> _Instructions to follow_
Transcribe the records exactly from the line with "Health (54, 446)" to the end, both included.

Collected data
━━━━━━━━━━
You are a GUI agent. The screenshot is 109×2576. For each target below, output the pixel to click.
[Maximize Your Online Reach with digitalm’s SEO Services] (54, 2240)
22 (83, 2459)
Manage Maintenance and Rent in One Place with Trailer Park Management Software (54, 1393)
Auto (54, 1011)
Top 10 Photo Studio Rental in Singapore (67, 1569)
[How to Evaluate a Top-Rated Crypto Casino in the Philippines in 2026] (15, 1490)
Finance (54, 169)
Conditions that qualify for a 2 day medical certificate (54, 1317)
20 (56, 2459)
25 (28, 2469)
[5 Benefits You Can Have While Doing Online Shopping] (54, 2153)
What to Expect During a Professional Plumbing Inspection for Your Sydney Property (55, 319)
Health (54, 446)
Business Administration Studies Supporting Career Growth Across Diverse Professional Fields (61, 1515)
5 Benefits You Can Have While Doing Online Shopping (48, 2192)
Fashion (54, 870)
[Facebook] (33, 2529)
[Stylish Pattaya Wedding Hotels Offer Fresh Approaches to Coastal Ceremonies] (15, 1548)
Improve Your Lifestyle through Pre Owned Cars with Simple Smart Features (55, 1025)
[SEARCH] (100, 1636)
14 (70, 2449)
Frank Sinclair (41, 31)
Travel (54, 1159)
━━━━━━━━━━
> _Your response_
Health (54, 446)
Business Administration Studies Supporting Career Growth Across Diverse Professional Fields (61, 1515)
5 Benefits You Can Have While Doing Online Shopping (48, 2192)
Fashion (54, 870)
[Facebook] (33, 2529)
[Stylish Pattaya Wedding Hotels Offer Fresh Approaches to Coastal Ceremonies] (15, 1548)
Improve Your Lifestyle through Pre Owned Cars with Simple Smart Features (55, 1025)
[SEARCH] (100, 1636)
14 (70, 2449)
Frank Sinclair (41, 31)
Travel (54, 1159)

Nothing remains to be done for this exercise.